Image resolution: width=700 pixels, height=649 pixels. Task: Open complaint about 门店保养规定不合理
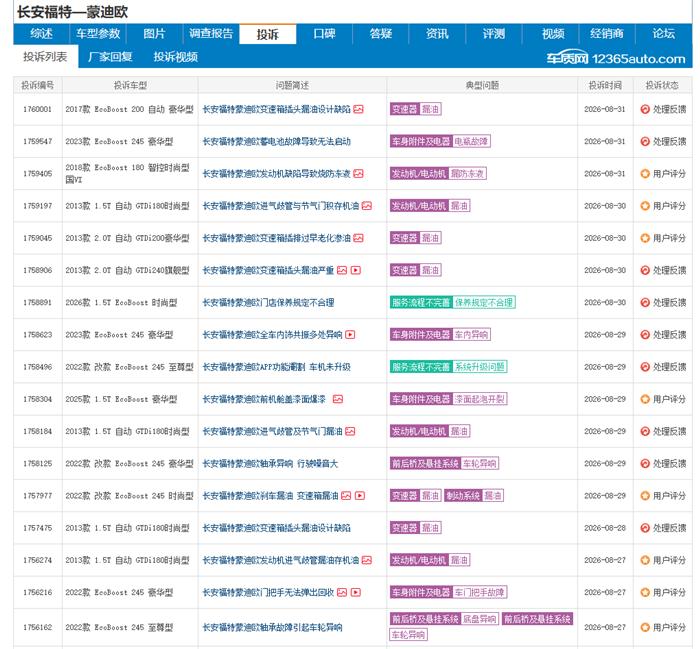point(268,303)
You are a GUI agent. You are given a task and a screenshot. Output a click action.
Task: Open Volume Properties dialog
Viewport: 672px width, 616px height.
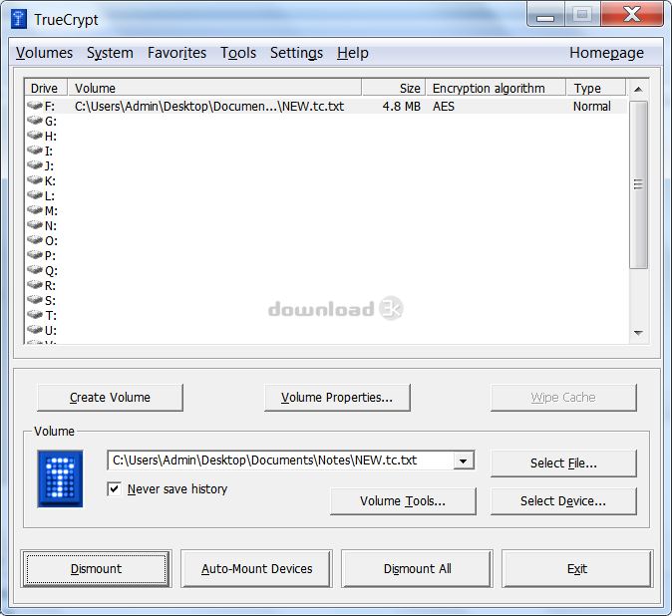(337, 398)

#####

EXERCISE AIM —
Look above for the line containing "Task: Open Volume Properties dialog", then retype it and each line after it to the end of the records, exactly and without pictures.

ANSWER —
Task: Open Volume Properties dialog
Viewport: 672px width, 616px height.
(337, 398)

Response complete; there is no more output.